Let’s validate the RAG response to our first example query. The final dictionary printed by our helper functions are the results of Project.validate(), which we’ll break down below.

df_row_validation(df, 0, project, verbosity=1)
Query: How much water can the Simple Water Bottle hold?

Initial RAG response: The Simple Water Bottle can hold 16 oz of Water

Final Response: 32oz

Validation Results:
deterministic_guardrails_results: {}
escalated_to_sme: True
eval_scores: {'trustworthiness': {'score': 0.1828326551090038, 'triggered': True, 'triggered_escalation': True, 'triggered_guardrail': True, 'failed': True, 'log': None}, 'context_sufficiency': {'score': 0.0024944120492266216, 'triggered': True, 'triggered_escalation': False, 'triggered_guardrail': False, 'failed': True, 'log': None}, 'response_helpfulness': {'score': 0.9975122307805526, 'triggered': False, 'triggered_escalation': False, 'triggered_guardrail': False, 'failed': False, 'log': None}, 'query_ease': {'score': 0.815418802947351, 'triggered': False, 'triggered_escalation': False, 'triggered_guardrail': False, 'failed': False, 'log': None}, 'response_groundedness': {'score': 0.0024875794784465807, 'triggered': False, 'triggered_escalation': False, 'triggered_guardrail': False, 'failed': False, 'log': None}}
expert_answer: 32oz
is_bad_response: True
should_guardrail: True

The Project.validate() method returns a comprehensive dictionary containing multiple evaluation metrics and remediation options. Let’s examine the key components of these results:

Core Validation Results

  1. expert_answer (String | None)

    • Contains the remediation response retrieved from the Codex Project.
    • Returns None in two scenarios:
      • When escalated_to_sme is False (indicating no remediation needed, so Codex is not queried).
      • When no suitable expert answer exists in the Codex Project for similar queries.
    • Returns a string containing the expert-provided answer when:
      • The response is flagged as requiring remediation (escalated_to_sme=True).
      • A semantically similar query exists in the Codex Project with an expert answer.
  2. escalated_to_sme (Boolean)

    • This is the primary validation indicator that determines if a response requires remediation (i.e. for expert_answer to contain a string value).
    • Will be True if any eval fails with should_escalate=True, meaning the score for that specific eval falls below a configured threshold.
    • Controls whether the system will attempt to fetch an expert answer from Codex. When escalated_to_sme=True the system will lookup an expert answer from Codex (which logs the corresponding query into the Codex Project).
  3. should_guardrail (Boolean)

    • Will be True when any configured guardrails are triggered with should_guardrail=True, meaning the score for that specific guardrail falls below a configured threshold.
    • Does not trigger checking Codex for an expert answer and flagging the query for review.

Evaluation Metrics

Each evaluation metric has a triggered_guardrail and triggered_escalation boolean flag that indicates whether the metric’s score falls below its configured threshold, which determines if a response needs remediation or guardrailing.

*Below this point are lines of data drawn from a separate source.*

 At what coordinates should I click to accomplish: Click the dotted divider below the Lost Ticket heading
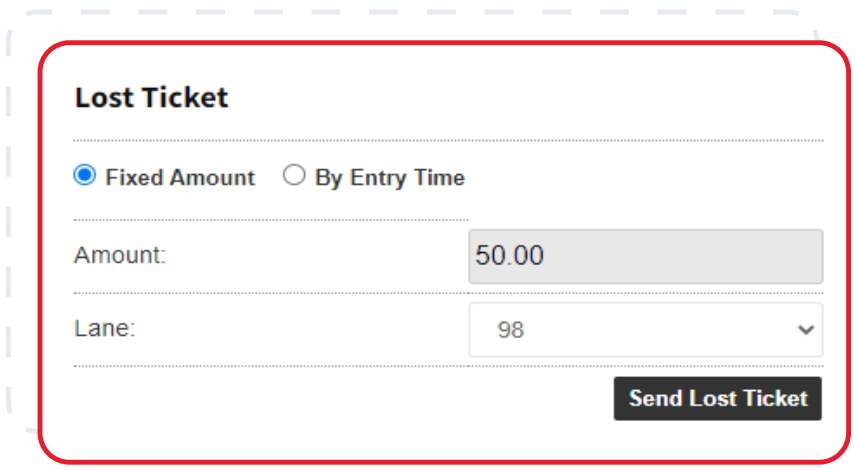[448, 140]
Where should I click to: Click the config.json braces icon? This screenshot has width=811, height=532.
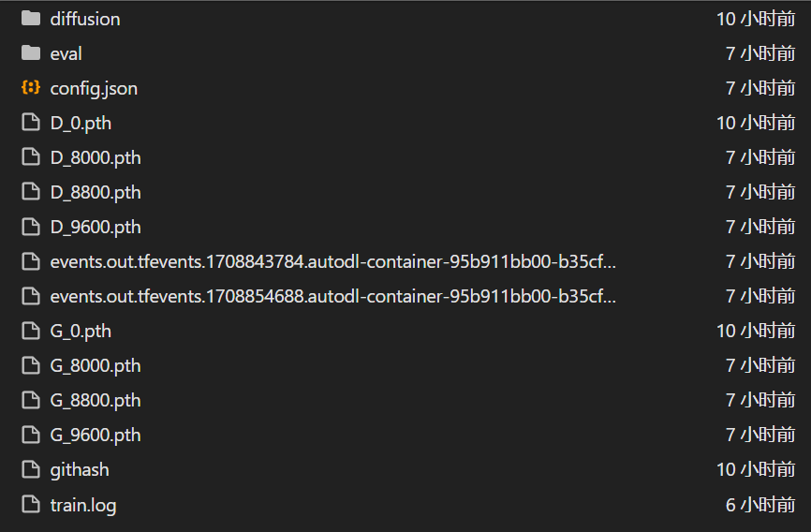pos(31,88)
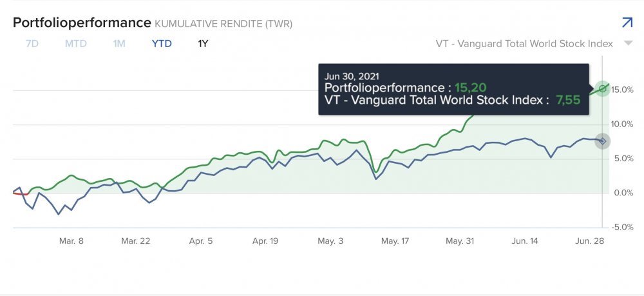Click the Kumulative Rendite (TWR) subtitle
Screen dimensions: 644x296
223,24
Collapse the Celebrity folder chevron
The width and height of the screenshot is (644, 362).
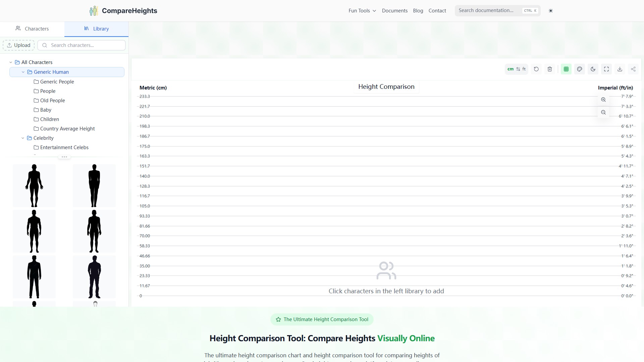point(23,138)
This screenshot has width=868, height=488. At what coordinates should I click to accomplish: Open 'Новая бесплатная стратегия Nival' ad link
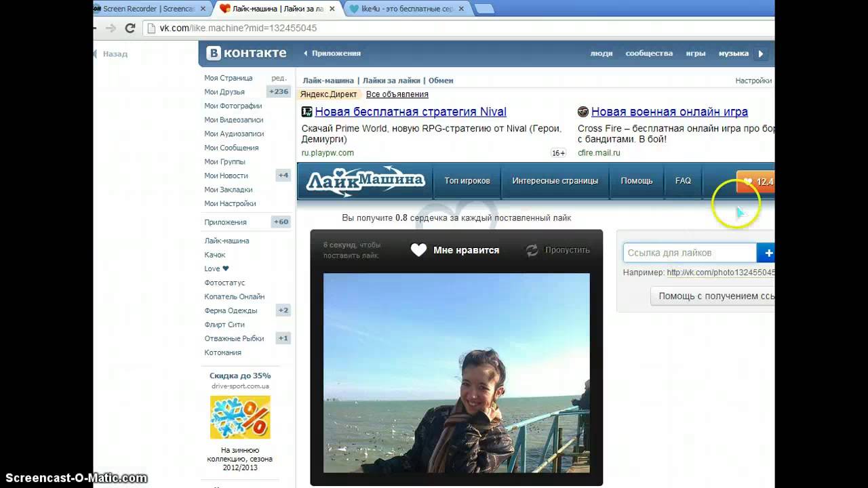(410, 112)
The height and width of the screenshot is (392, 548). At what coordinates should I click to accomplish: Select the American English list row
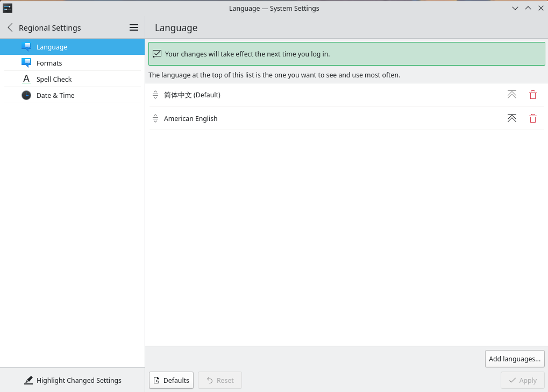(323, 118)
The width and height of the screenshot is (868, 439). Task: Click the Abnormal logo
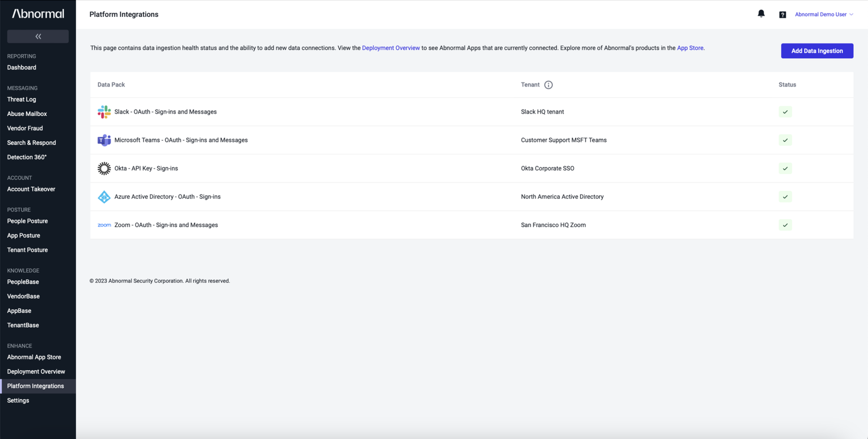coord(38,14)
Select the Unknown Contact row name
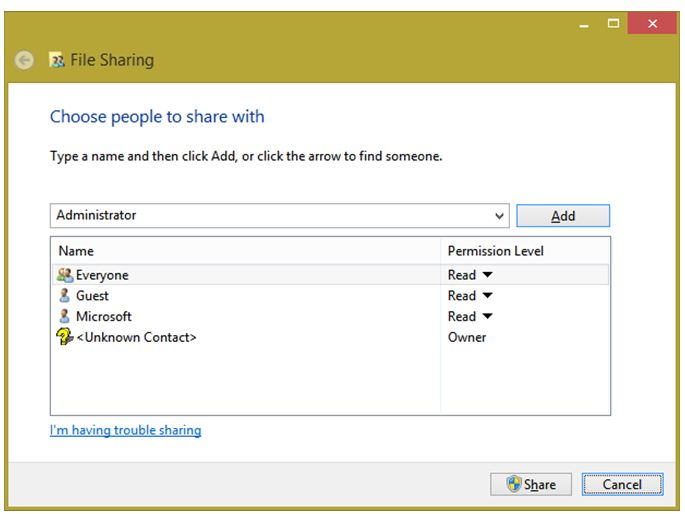 (x=136, y=337)
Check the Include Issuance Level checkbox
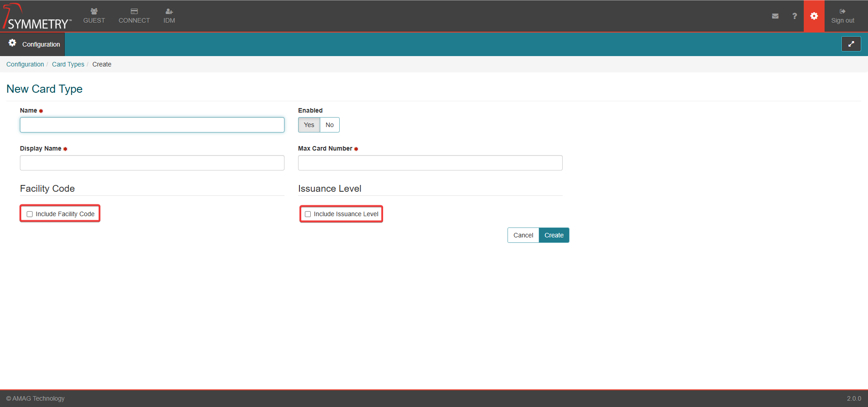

By default, the Project.validate() method uses the following metrics as Evaluations for escalation:

  • trustworthiness: overall confidence that your RAG system’s response is correct.
  • response_helpfulness: evaluates whether the response attempts to helpfully address the user query vs. abstaining or saying ‘I don’t know’.

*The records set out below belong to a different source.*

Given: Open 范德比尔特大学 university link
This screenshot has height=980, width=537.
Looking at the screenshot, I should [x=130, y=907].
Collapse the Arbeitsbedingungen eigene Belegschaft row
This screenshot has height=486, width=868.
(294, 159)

By default, the Project.validate() method uses the following metrics as Guardrails:

  • trustworthiness: overall confidence that your RAG system’s response is correct (used for guardrailing and escalation).

You can modify these metrics or add your own by defining a custom list of Evaluations and/or Guardrails for a Project in the Codex Web App.

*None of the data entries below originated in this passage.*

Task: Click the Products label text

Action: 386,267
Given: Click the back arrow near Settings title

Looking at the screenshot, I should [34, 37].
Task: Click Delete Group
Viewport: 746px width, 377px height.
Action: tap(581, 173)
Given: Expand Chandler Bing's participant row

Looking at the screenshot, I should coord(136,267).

Let’s validate another example from our RAG system. For this example, the response is flagged as bad, but no expert answer is available in the Codex Project. The corresponding query will be logged there for SMEs to answer.

df_row_validation(df, 1, project, verbosity=1)
Query: How can I order the Simple Water Bottle in bulk?

Initial RAG response: Based on the available information, I cannot provide a complete answer to this question.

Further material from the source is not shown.